With the trauma of the war receding into the background of history and the inevitable displacement of one college generation (i.e. four years) by another, the forces compelling interest from the students were dispersed elsewhere — these were also the days of the 1922 football Team of Destiny and the enactment of the Four-Course Plan and the advent of the senior thesis in 1924, for example — and the compulsion to spill one’s soul on paper clearly receded. After multiple reoutfittings, the Fine Arts Club narrowed by 1926 into an annual get-together of Harvard and Princeton fine arts faculty and graduate students, plus summer activities for a very few members, without undergraduate involvement.
By 1929, increasing complaints of quality had reached The Nassau Lit. Rather than let them slide, the editorial board, headed by Intime and Triangle author Erik Barnouw 1929, in the March edition posted in response perhaps the most savvy reflection on creativity ever seen on the campus. It cited the war trauma and tumult of 10 years prior — what it termed “Philistinism” — as a virtually required ingredient for the outburst of creative output we’ve noted above. It cited the books of poetry and newly born Intime plays as cathartic personal antidotes to that ferment. But those personal outlets seemed to have subsequently faded along with the global terror that gave rise to them. For example, Intime from 1920-22 had 40 plays submitted from 15 authors; from 1925-29 it received six plays from four authors (including Barnouw, intriguingly) and was filling in with stock plays. As the behavioral desperation receded, the board felt its antidote of urgency was fading with it, and the two were fated to live or die together. The Freneaus and Tuesday Eventides and the Fromagees had vanished; Noyes’ wife had died and he was back at Oxford. Many potential submissions to the Lit had gone with them. Indeed, the magazine itself in the next five years would shrink from eight issues to six to four.

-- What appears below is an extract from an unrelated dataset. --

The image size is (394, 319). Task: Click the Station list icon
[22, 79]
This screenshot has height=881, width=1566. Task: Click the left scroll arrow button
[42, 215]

I’m still not really certain that, despite some powerful logic and various examples of this across the years, the motivation of creativity can be primarily put down to a human need to counteract or avoid misery. But I do need to look again at All the President’s Men, at Benjamin Britten’s War Requiem, at Apocalypse Now, at Noyes’ Princeton 1917, at Graham Greene’s The Third Man, and try to honestly understand how they are important, and consider how they might be driven by dire necessities. Recall what Harry Lime said about the cuckoo clock.